Ticket #400 (reopened defect)

Opened 15 years ago

Last modified 21 months ago

Support for multiline search, and for searching for 0x0A bytes.

Reported by: Hubbitus Owned by: andrew_b
Priority: major Milestone: Future Releases
Component: mc-search Version: master
Keywords: Cc:
Blocked By: #3694 Blocking:
Branch state: no branch Votes for changeset:

Description

So, as I known, now search made line by line, and no chance match/replace pattern like "Some text\n+Another text".

This possibilities is highly appreciated.

Attachments

400-001-search-introduce-slurp-mode.patch (7.3 KB) - added by mooffie 8 years ago.
400-002-hex-search-make-it-possible-to-search-for-0x0A-bytes.patch (1.1 KB) - added by mooffie 8 years ago.
400-003-mcedit-make-it-possible-to-search-across-lines.patch (3.8 KB) - added by mooffie 8 years ago.
searchnewline.diff (1.2 KB) - added by sxmboer2 2 years ago.
test-search.diff (4.4 KB) - added by sxmboer 2 years ago.
Adding a test suite for lib/search

Change History

comment:1 Changed 15 years ago by slavazanko

  • Milestone changed from 4.7 to future releases

comment:2 in reply to: ↑ description Changed 15 years ago by sxmboer

  • severity set to no branch

Replying to Hubbitus:

So, as I known, now search made line by line, and no chance match/replace pattern like "Some text\n+Another text".

This possibilities is highly appreciated.

This is already possible by typing CTRL-Q, Enter for the newline
This works for search and search and replace.

comment:3 Changed 15 years ago by Hubbitus

By CTRL+Q pressing "Insert Literal" dialog appeared.
mc-4.6.99.3-0.9.52.gd40065d

comment:4 Changed 9 years ago by mooffie

  • Branch state set to no branch

No, one can't search over multiple lines in mcedit.
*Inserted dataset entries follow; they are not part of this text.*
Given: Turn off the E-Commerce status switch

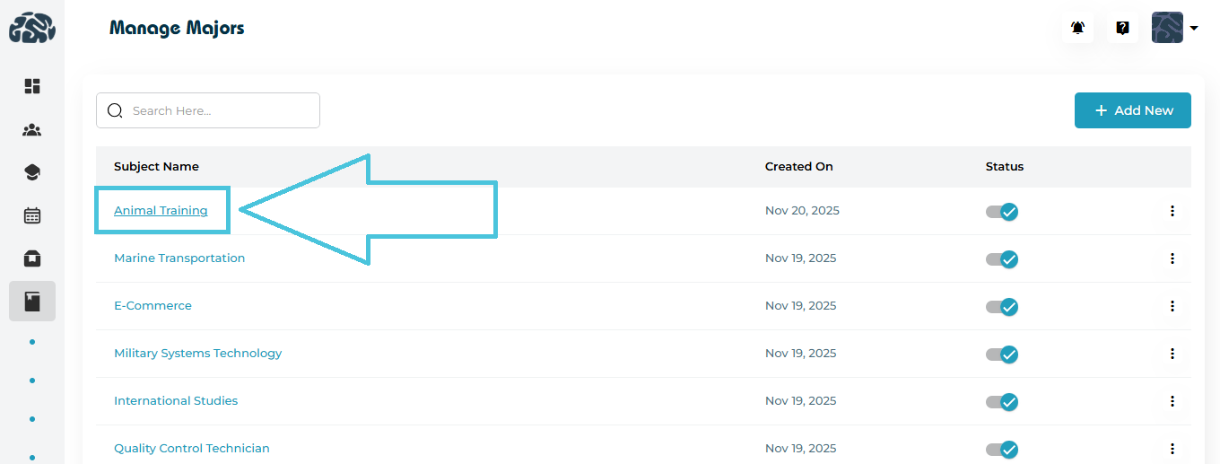Looking at the screenshot, I should click(1002, 307).
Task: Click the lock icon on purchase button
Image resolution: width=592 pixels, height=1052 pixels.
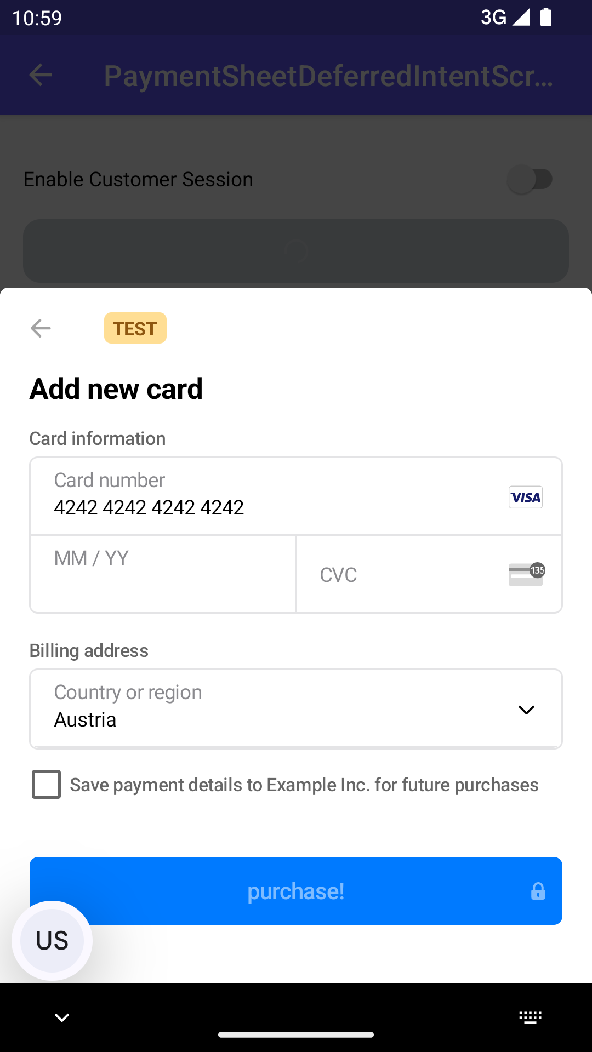Action: coord(538,891)
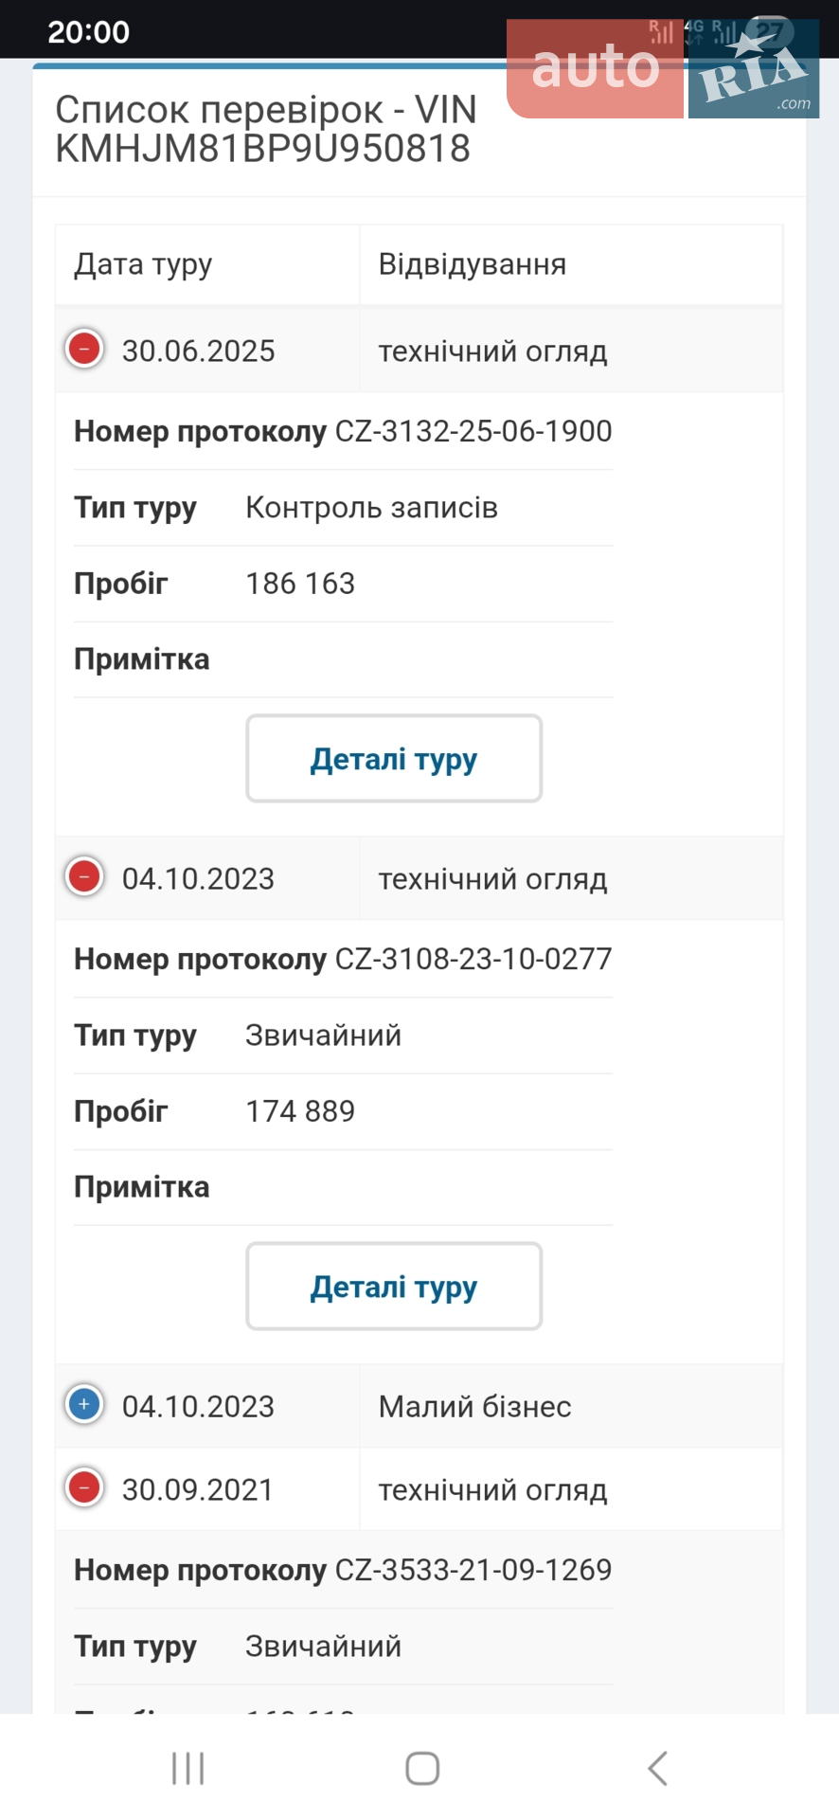Tap the mileage value 186 163
This screenshot has width=839, height=1819.
pos(300,584)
The search library searches line by line. See mc_search__run_regex() in lib/search/regex.c. There's a loop there that accumulates a line:

   while (TRUE) {
      ...
      if (current_chr == '\n' || ...)
        break;
   }

(You can find the last \n on a line, but this has no real benefit. BTW, you don't have to use CTRL-Q: if you choose "Regular expression" you can simply type the two characters "\n".)

mc2 comes with a snippet that lets one search over multiple lines.

comment:5 Changed 8 years ago by mooffie

We can solve this by adding to the search dialog a "[x] Search over lines" checkbox what would turn off the "current_chr == '\n'" check I quoted in comment 4. This would make the text accumulate in one giant string instead of line-by-line (but we should set some limit in case one searches in a 20 terabyte file...).

If we detect a newline in the regexp, we'll search-over-lines automatically. But having a checkbox is good for the case one wants to search for things like "struct \{.*?\}", where it's a dot that stands for a newline.

Last edited 8 years ago by mooffie (previous) (diff)

comment:6 Changed 8 years ago by andrew_b

  • Component changed from mcedit to mc-search

comment:7 Changed 8 years ago by andrew_b

Ticket #3454 has been marked as a duplicate of this ticket.

comment:8 Changed 8 years ago by andrew_b

  • Blocked By 3694 added

comment:9 Changed 8 years ago by mooffie

  • Type changed from enhancement to defect
  • Summary changed from Please add multiline search in mcedit to Support for multiline search, and for searching for 0x0A bytes.

Since we can't find 0x10 bytes (in hex search), I'm changing this to 'defect'.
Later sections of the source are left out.